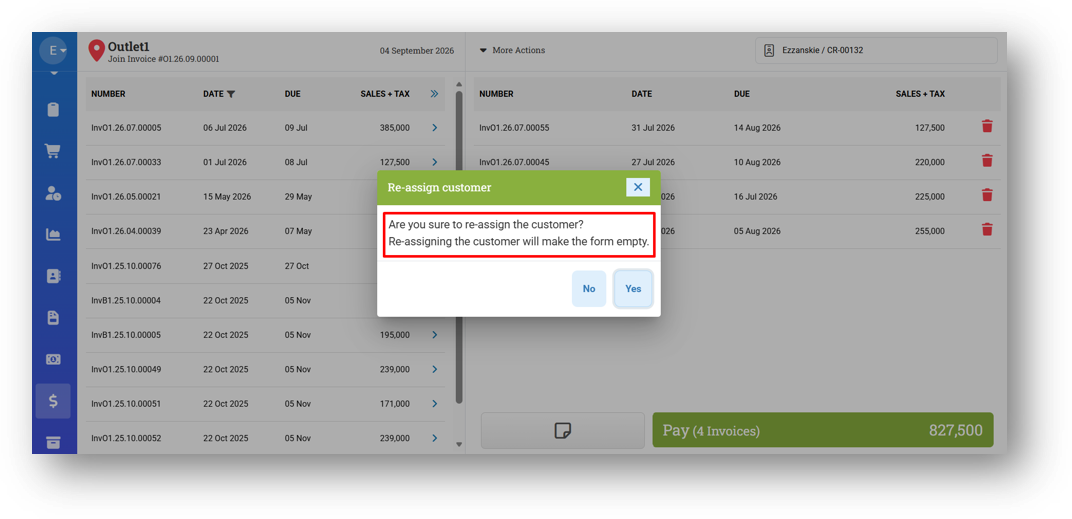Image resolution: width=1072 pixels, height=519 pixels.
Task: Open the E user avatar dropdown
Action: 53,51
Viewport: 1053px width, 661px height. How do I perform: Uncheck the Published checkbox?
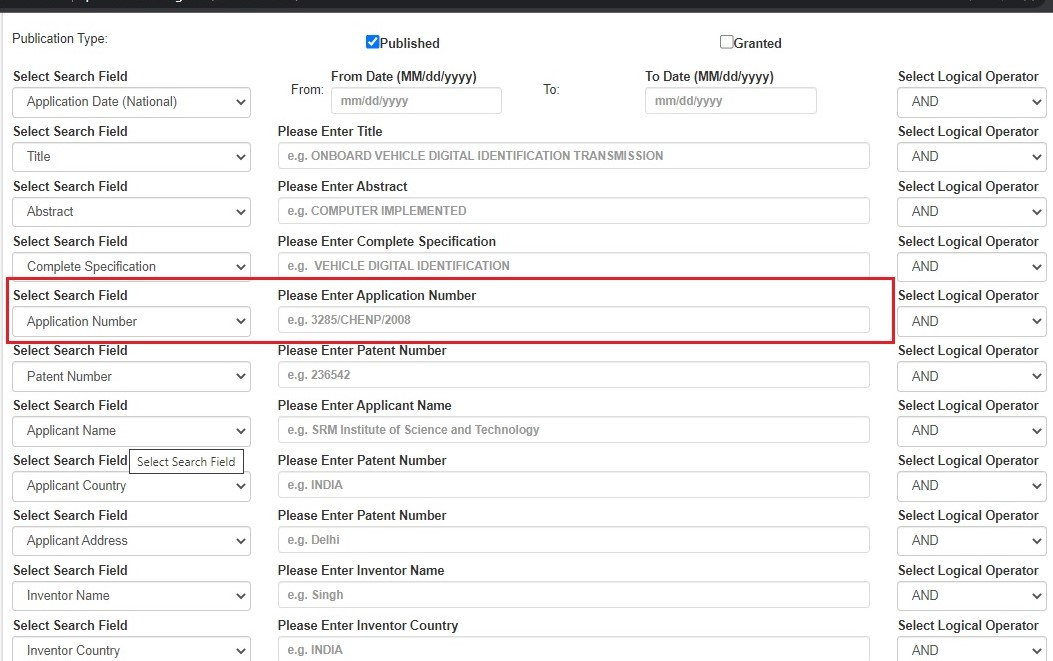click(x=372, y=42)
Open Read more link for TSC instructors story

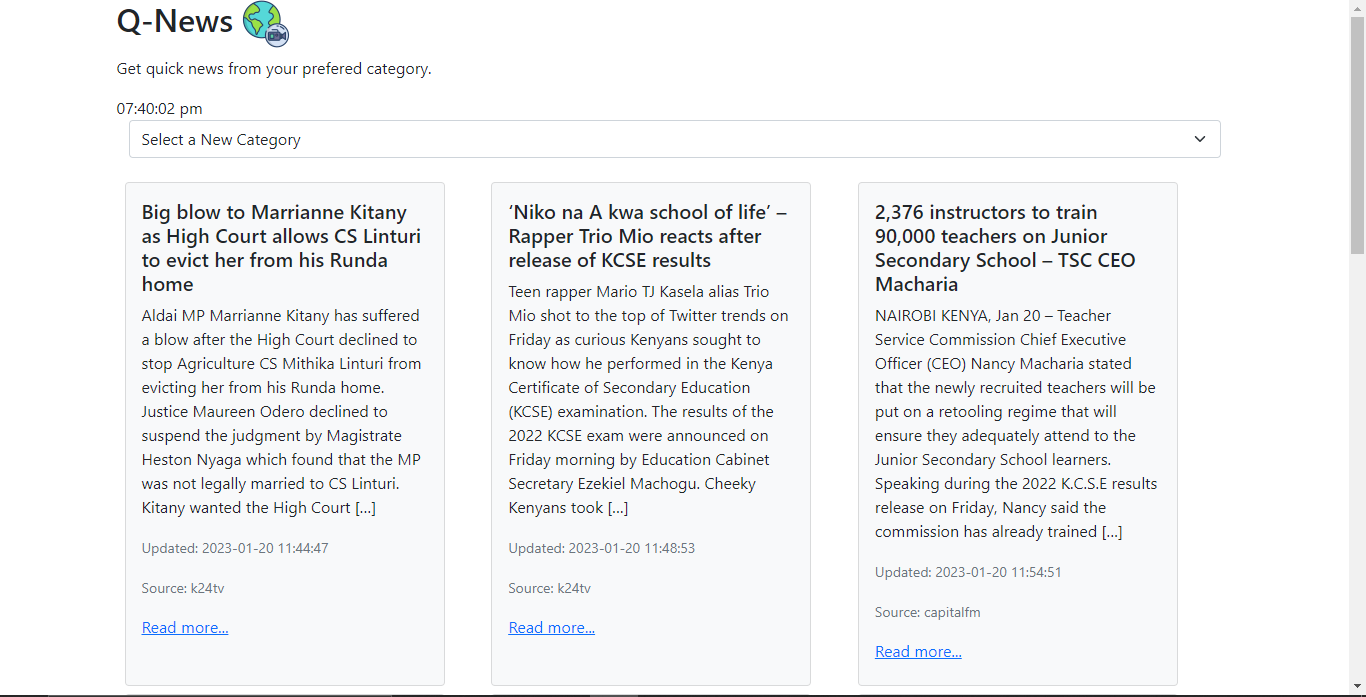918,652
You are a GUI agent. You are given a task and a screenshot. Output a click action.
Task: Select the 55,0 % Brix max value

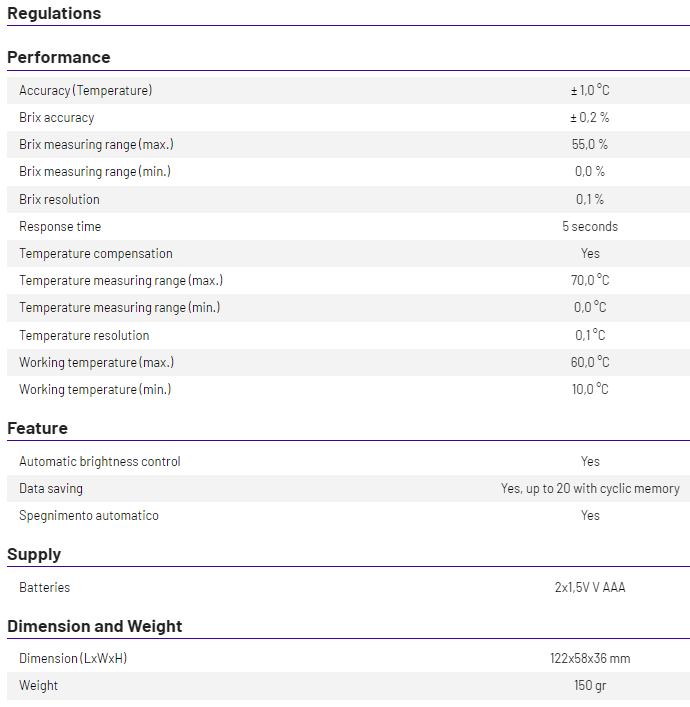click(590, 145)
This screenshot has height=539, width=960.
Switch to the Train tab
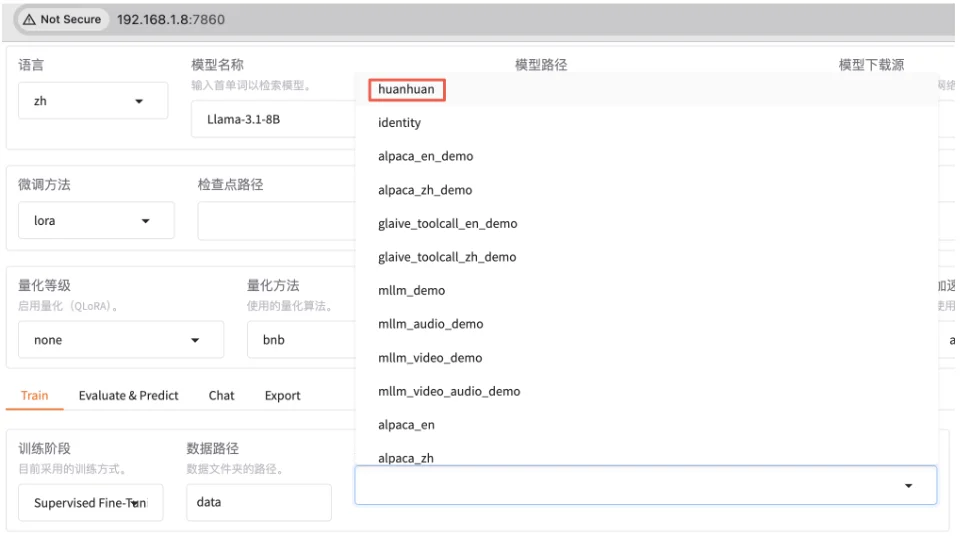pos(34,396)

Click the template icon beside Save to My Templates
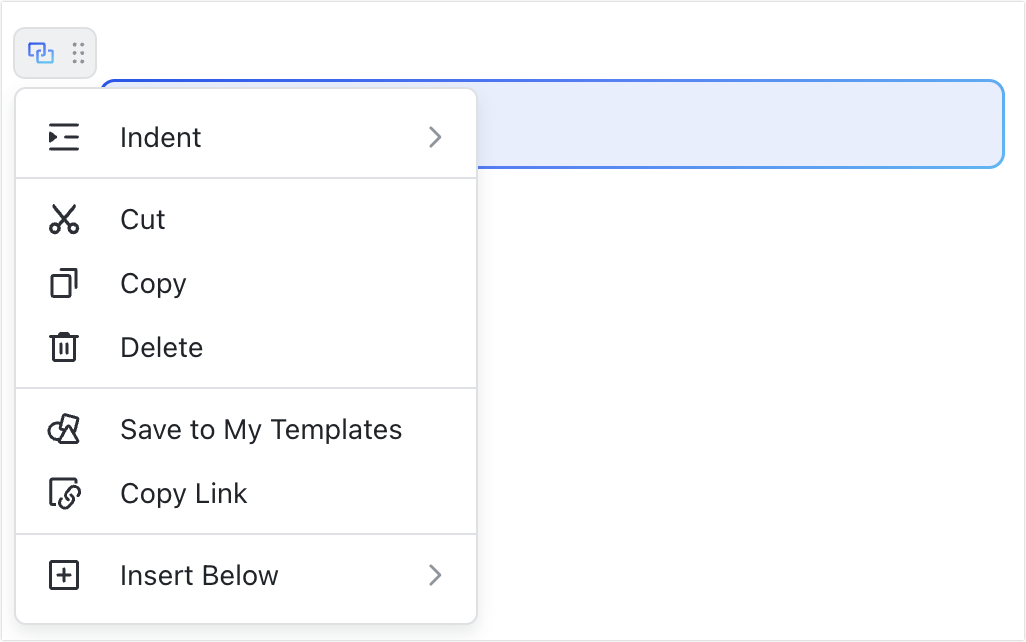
--
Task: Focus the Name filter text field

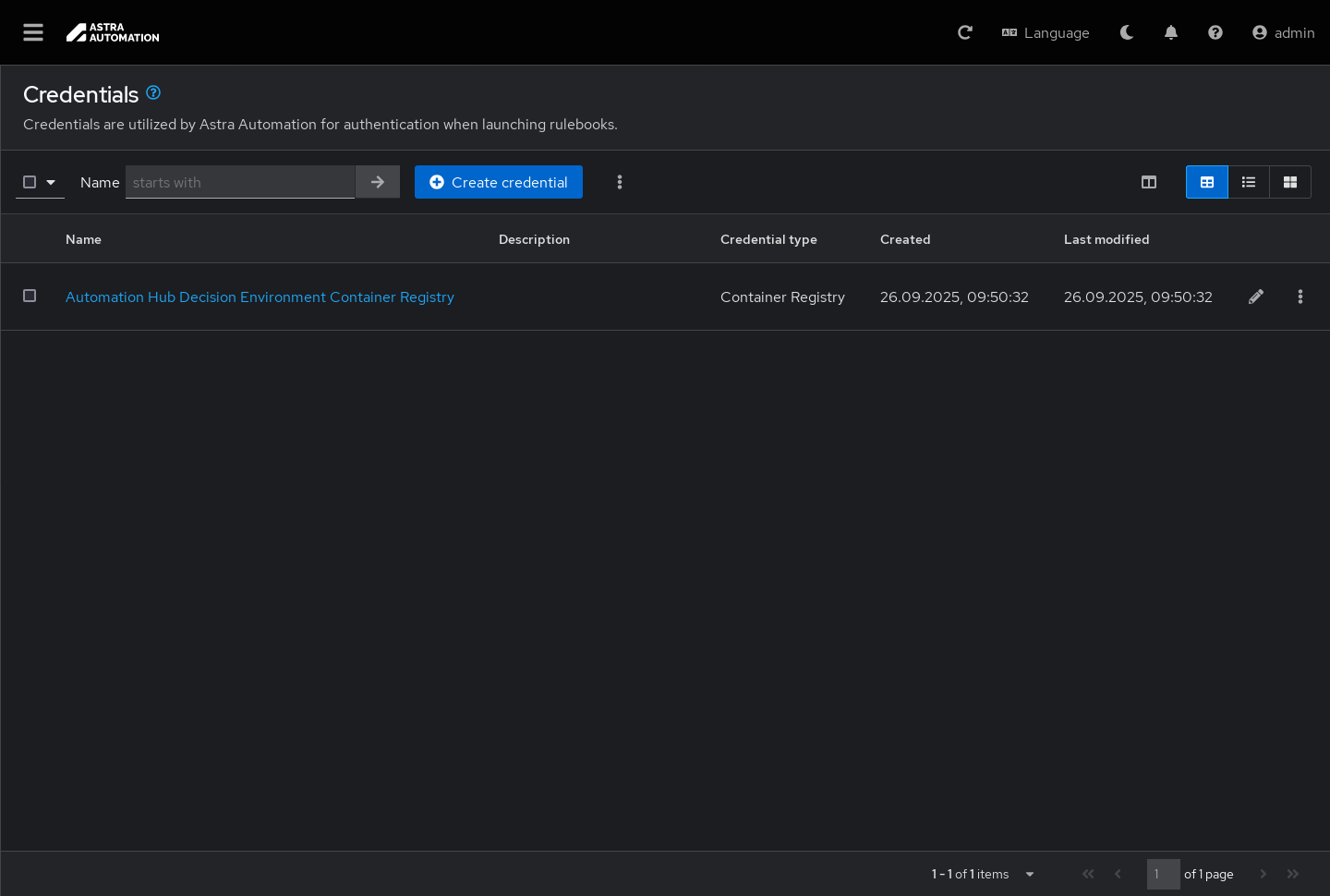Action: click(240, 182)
--
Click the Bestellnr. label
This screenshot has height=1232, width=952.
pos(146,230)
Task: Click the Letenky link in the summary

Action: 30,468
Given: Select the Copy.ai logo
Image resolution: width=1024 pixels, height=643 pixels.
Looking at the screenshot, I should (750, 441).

▸ Prompt:
Would you copy the lines above exactly, starting with the one that has "This screenshot has height=539, width=960." and ending with the one that has "Click the template", both included, without the pictures?

▸ Output of the exercise:
This screenshot has height=539, width=960.
Switch to the Train tab
pos(34,396)

Click the template icon beside Save to My Templates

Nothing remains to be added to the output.